Our anxious minds follow well-trodden paths.For example,when I stopped drinking,I heard this saying in AA:-"Stinking thinking gets you drinking."
What that means for me is that I have to do certain things to avoid big trouble.When I felt anger,resentment,self pity,rage...etc,etc,I drank.I had to change my thinking,to cope with this.
It is the same principle for Anxiety.
Here's another take on your Neurologist:-
How many years of training has he had?
How many patients has he successfully treated?
Would he have a job if he wasn't competent?
The problem isn't him.
The problem is that your mind is automatically sceptical-just like the rest of us.We have to give ourselves time to change and to learn to challenge the scepticism.
We have to learn to distract ourselves when the Anxioous thinking comes calling.The more we persist at this,the easier it becomes.
Keep believing in yourself.

Best wishes,
Chalky
H

[fairyloveheart]

Hi Veebee
I have exactly the same trouble trying to believe the neuro and the ENT consultant I have seen who have found no obvious cause for my facial pain and pressure I have had since Dec 07. It's so hard. Chalky is right with his points about how long they've worked there etc etc, and if there were complaints about their competence, it would be splashed all over the press etc - and it rarely is...
In a way, it's like we want them to find something - not something serious - but something we can put a name to, they can give us some pills and we will feel better..... if only it worked like that xxxxxxx Keep your chin up. I bet your MRI will find nothing.... xxxxxxxxx

[veebee]

Chalky, Kellie and Fairyloveheart - thanks a million for your replies. You've all given me the boost I really needed today.

thanks!!!

[itoldyouiwasill]

As has been mentioned the struggle we have with accepting the benign diagnosis is all part of the cycle.
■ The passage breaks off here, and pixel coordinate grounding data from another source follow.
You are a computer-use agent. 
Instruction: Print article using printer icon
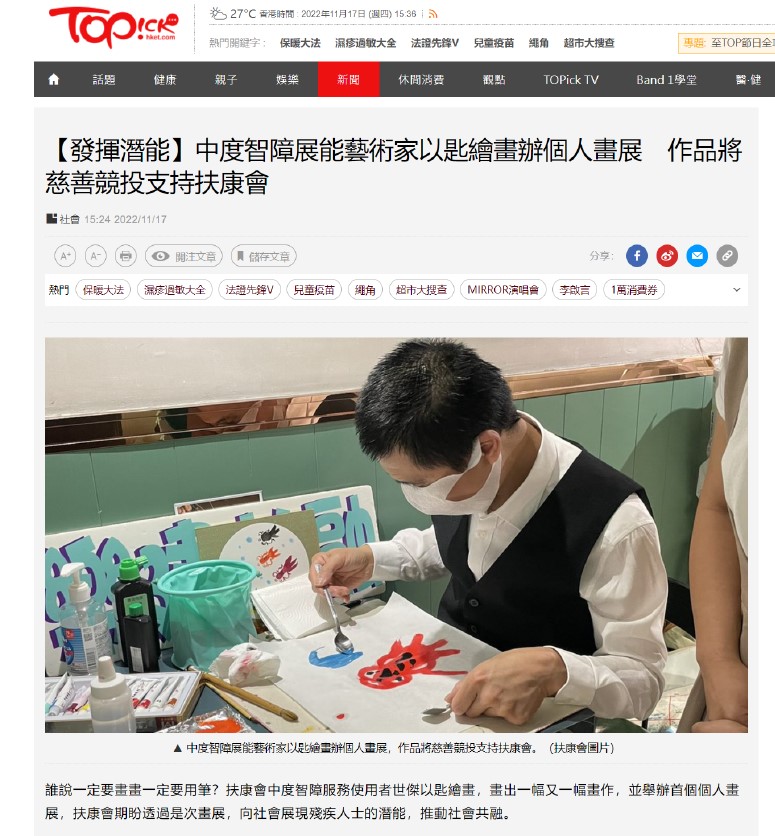pyautogui.click(x=126, y=256)
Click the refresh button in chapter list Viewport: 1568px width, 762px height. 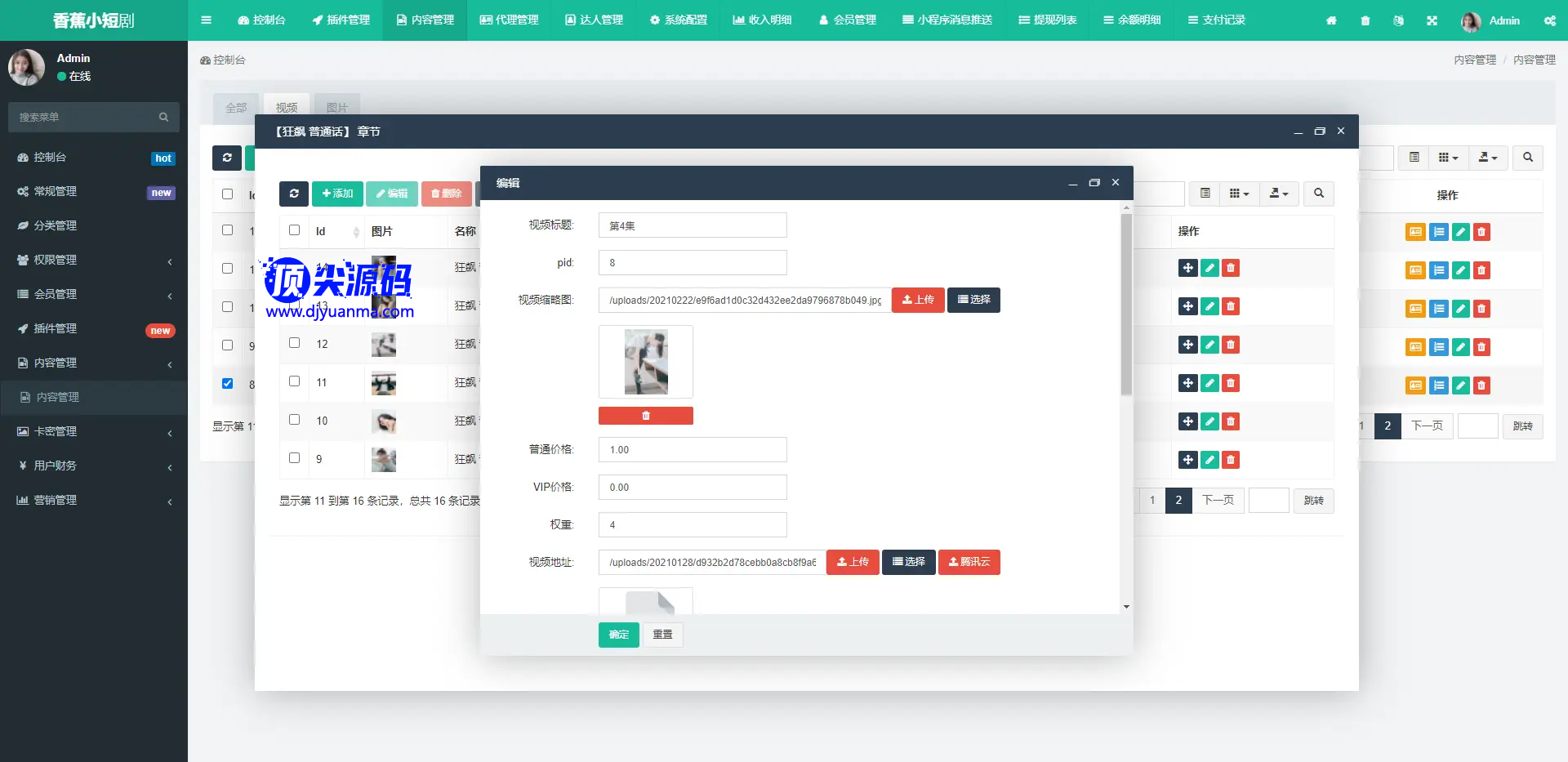pos(294,194)
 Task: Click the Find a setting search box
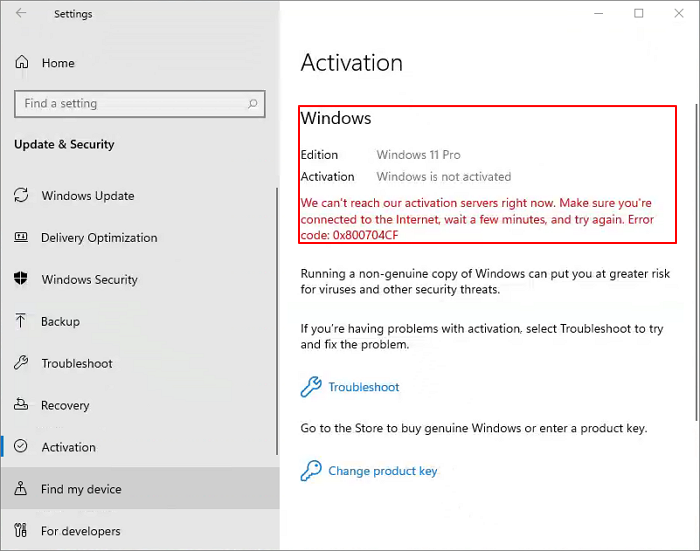click(x=130, y=103)
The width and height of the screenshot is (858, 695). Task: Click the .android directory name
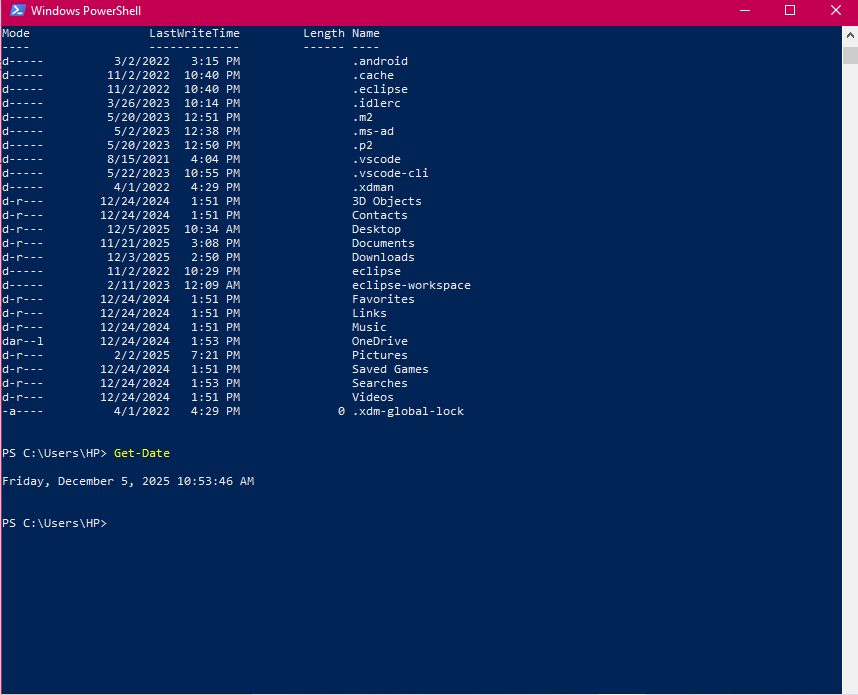[x=380, y=61]
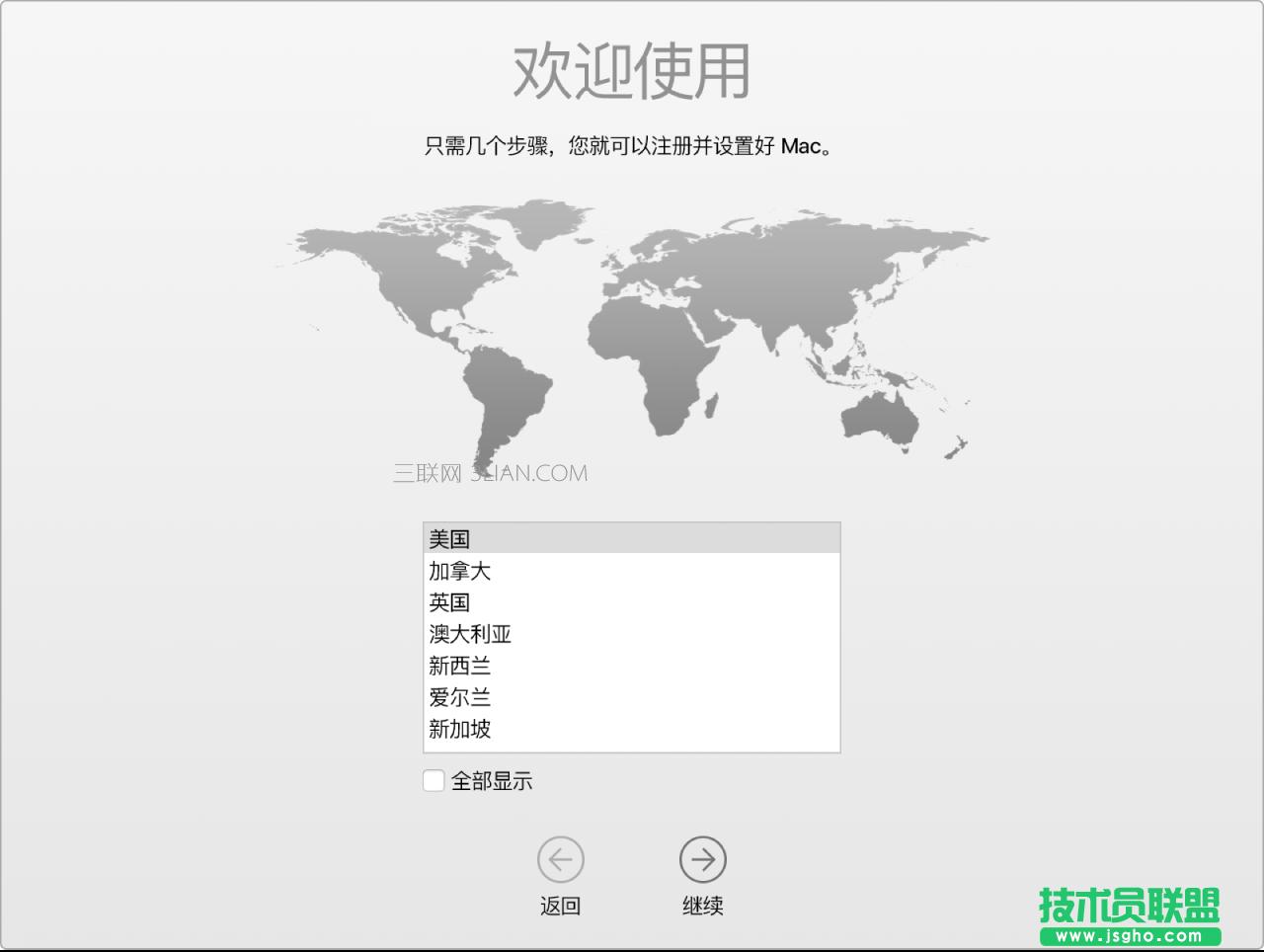Select 美国 in the country list
Viewport: 1264px width, 952px height.
(449, 539)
I think that much of the problem here resides with the GP's total inability to explain what anxiety is and how it actually effects our Central Nervous System....when we here the 'just anxiety' explanation we feel we are being blown off and are left wondering how a mental condition like anxiety can cause such weird and bizzare neurological sensations.

The bottom line is that prolonged anxiety will cause damage to your CNS, that is why the sensations of MS and anxiety are so similar....they are acting on the same thing, the good news is though that the damage that anxiety does is totally reversible and if you relax and allow your body and mind the time (and it can be a long time) to recover then all will come right.
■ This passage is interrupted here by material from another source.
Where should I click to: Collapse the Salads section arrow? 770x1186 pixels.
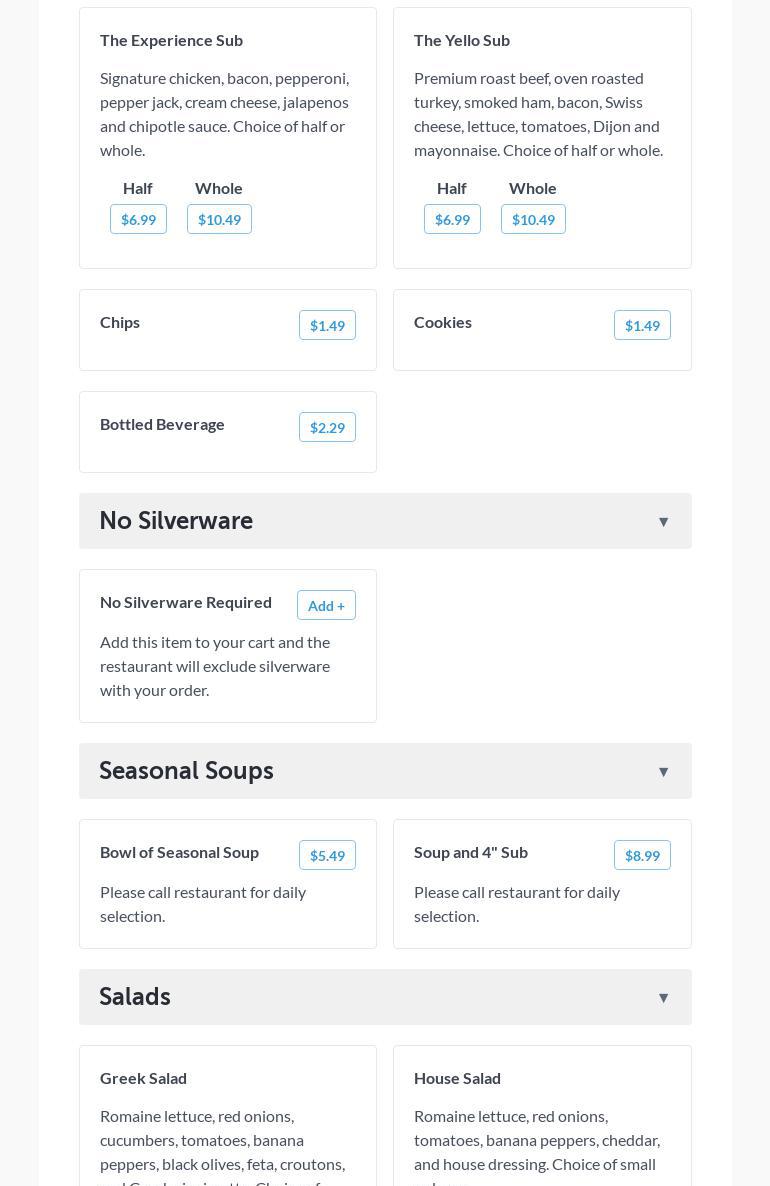point(663,998)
Even when we consider this and become aware of the physical sensations that anxiety has caused to happen we always have the nagging doubt that we have an underlying serious organic illness....the funny thing is that this just reinforces the anxiety diagnosis as it is this catastrophic and negative though process that causes the problems in the first place.
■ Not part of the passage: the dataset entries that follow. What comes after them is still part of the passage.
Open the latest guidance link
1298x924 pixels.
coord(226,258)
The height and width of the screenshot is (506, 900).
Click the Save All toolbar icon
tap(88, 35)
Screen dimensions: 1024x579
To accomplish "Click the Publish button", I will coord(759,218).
It is hard to accept the anxiety diagnosis and I struggle and doubt everyday but this is what keeps you in the loop and it is like pouring petrol/gas on a fire....the only way to move forward is to accept the diagnosis, take a leap of faith, find a strength of your nature and as Claire Weekes says 'float' through it....no timescales, no questions and no doubts, accept it for what it is and it's stay will be far shorter.